Relevant certaines évolutions législatives récentes, comme l'interdiction faite au ministère de la Justice d'"adresser aux magistrats du parquet des instructions dans les affaires individuelles" qui date de la loi du 25 juillet 2013, les juges constitutionnels ont estimé que les magistrats du parquet avaient aujourd'hui la possibilité d'exercer leur mission en toute indépendance, même s'ils ne bénéficient pas des mêmes protections statutaires que les juges du siège en matière de nomination et de discipline.

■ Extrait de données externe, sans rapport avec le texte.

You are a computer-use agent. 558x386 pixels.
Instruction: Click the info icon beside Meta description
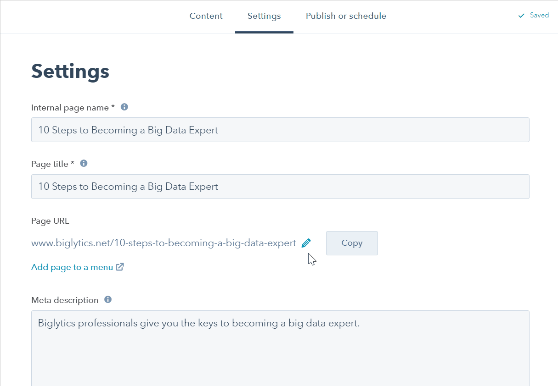pyautogui.click(x=108, y=300)
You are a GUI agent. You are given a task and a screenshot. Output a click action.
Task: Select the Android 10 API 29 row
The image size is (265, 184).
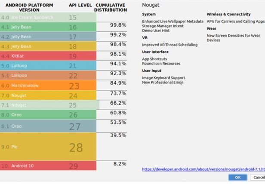coord(48,166)
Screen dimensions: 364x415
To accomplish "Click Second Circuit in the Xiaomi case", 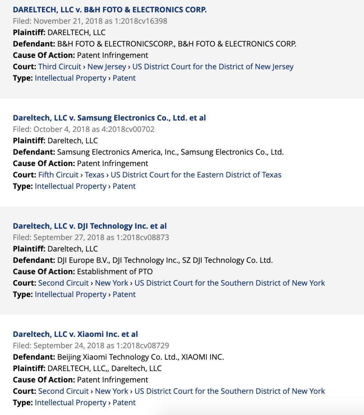I will [63, 391].
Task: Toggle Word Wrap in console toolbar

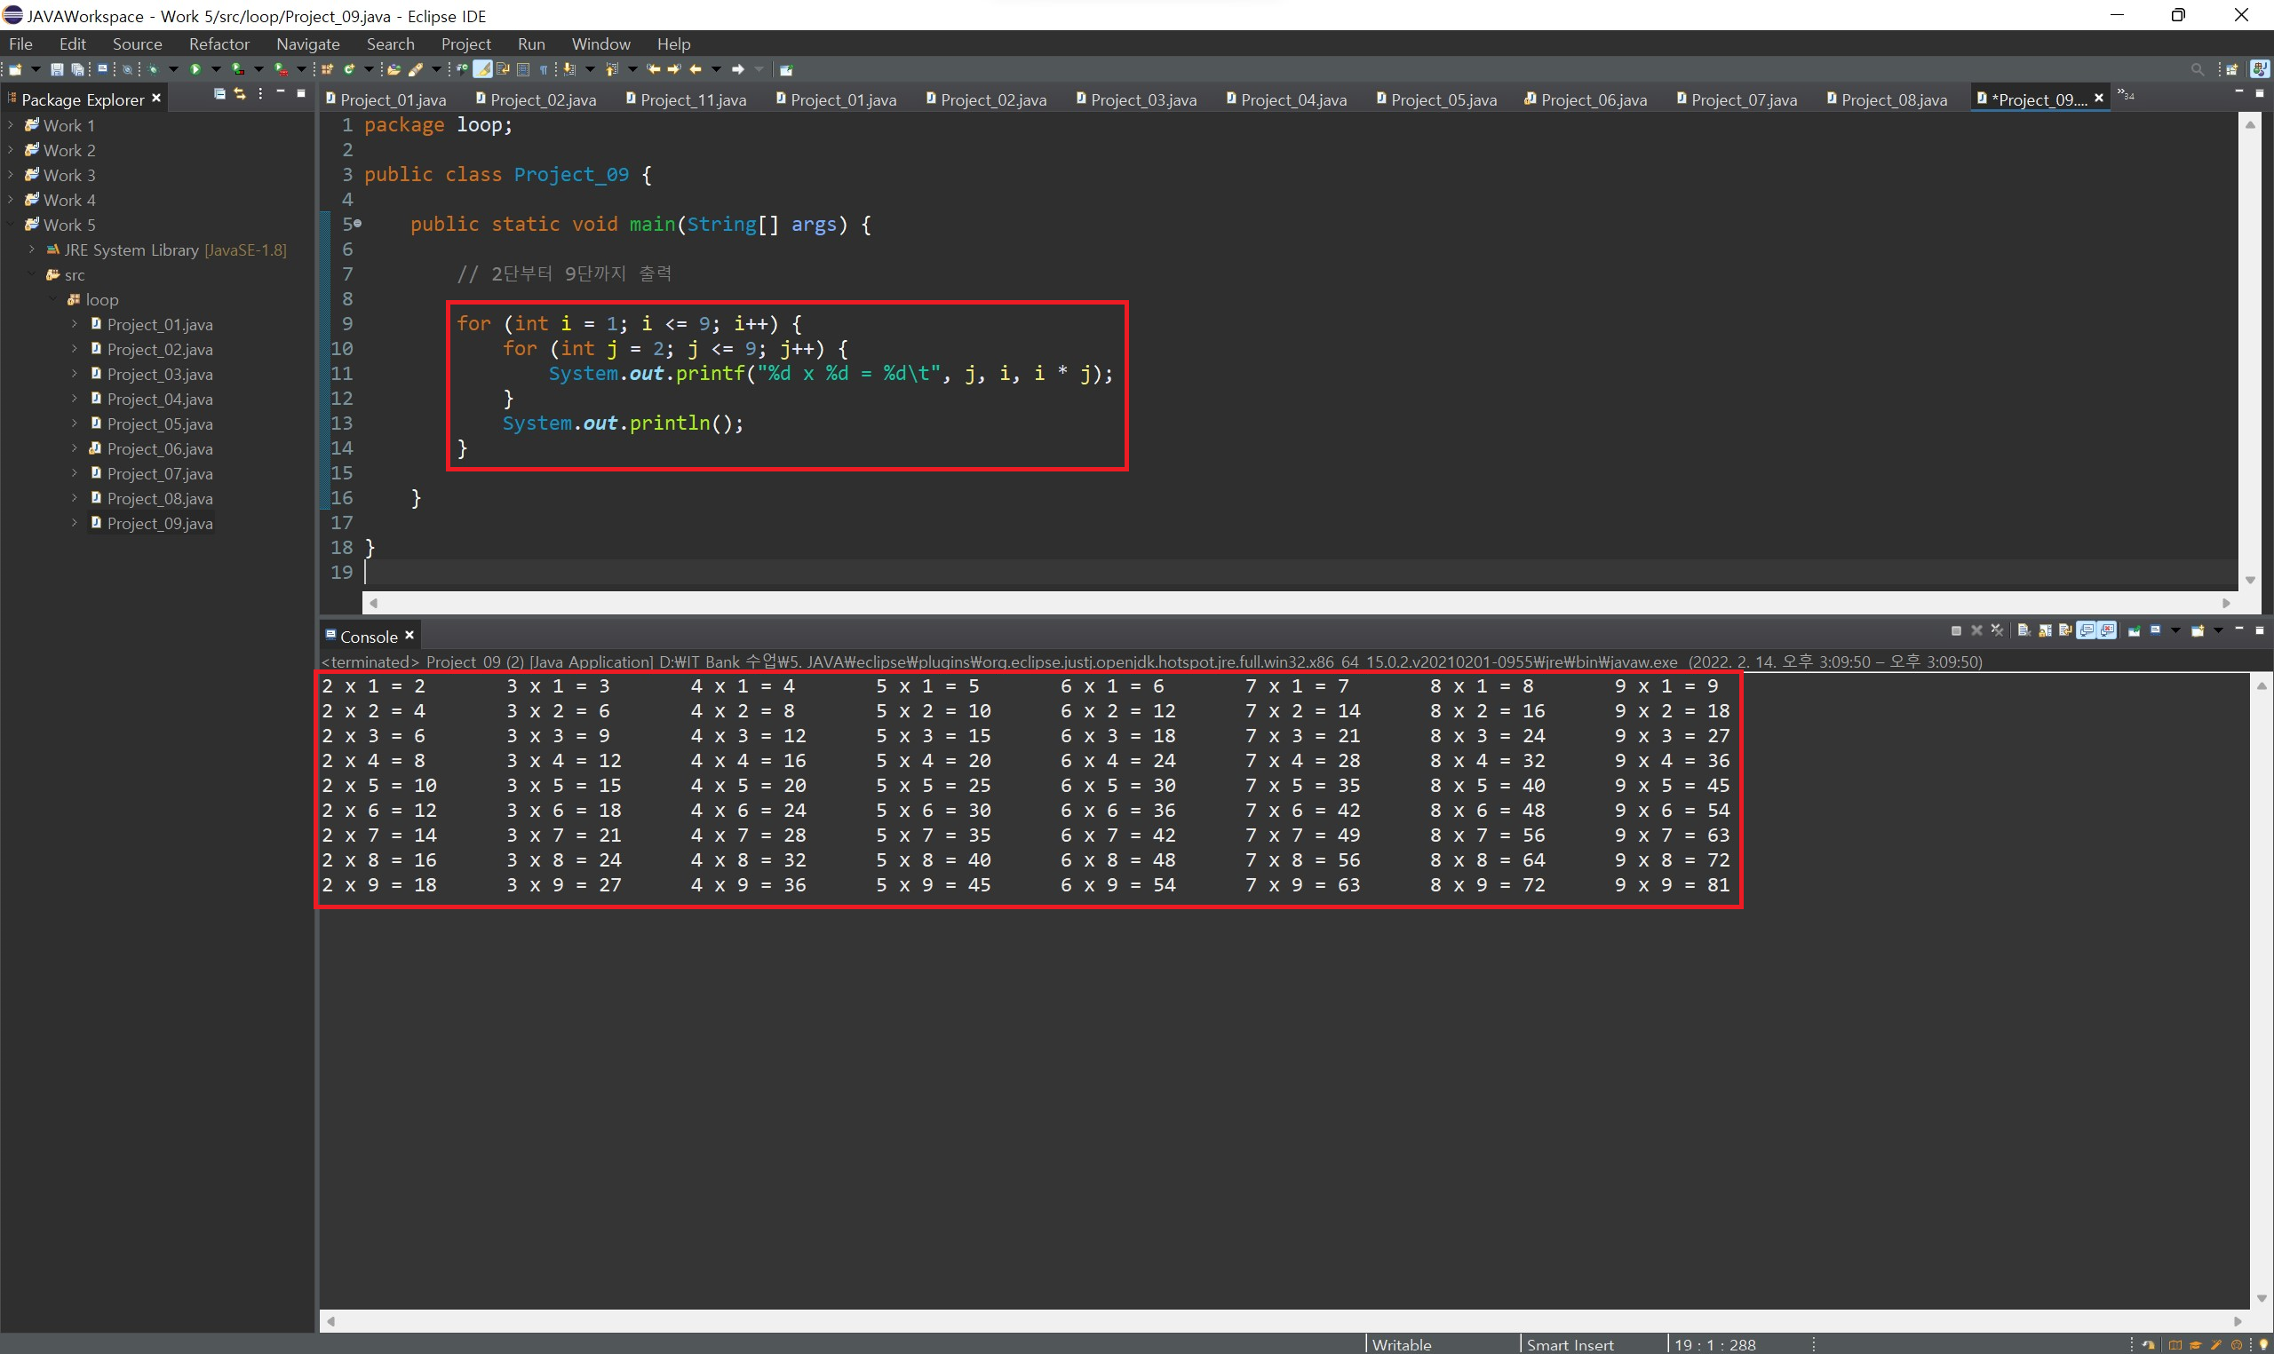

Si les syndicats prennent acte de cette décision, ils estiment qu'elle est révélatrice de "l'urgence" d'une réforme constitutionnelle du statut des magistrats du parquet. "L'USM rappelle que le lien de confiance entre nos concitoyens et la justice doit être restauré et est inconciliable avec une suspicion sur les décisions des procureurs", rappelle le syndicat dans un communiqué, à l'heure des affaires Fillon, Le Pen ou des assistants parlementaires des eurodéputés MoDem. Et rappelle ainsi Emmanuel Macron à ses promesses de campagne.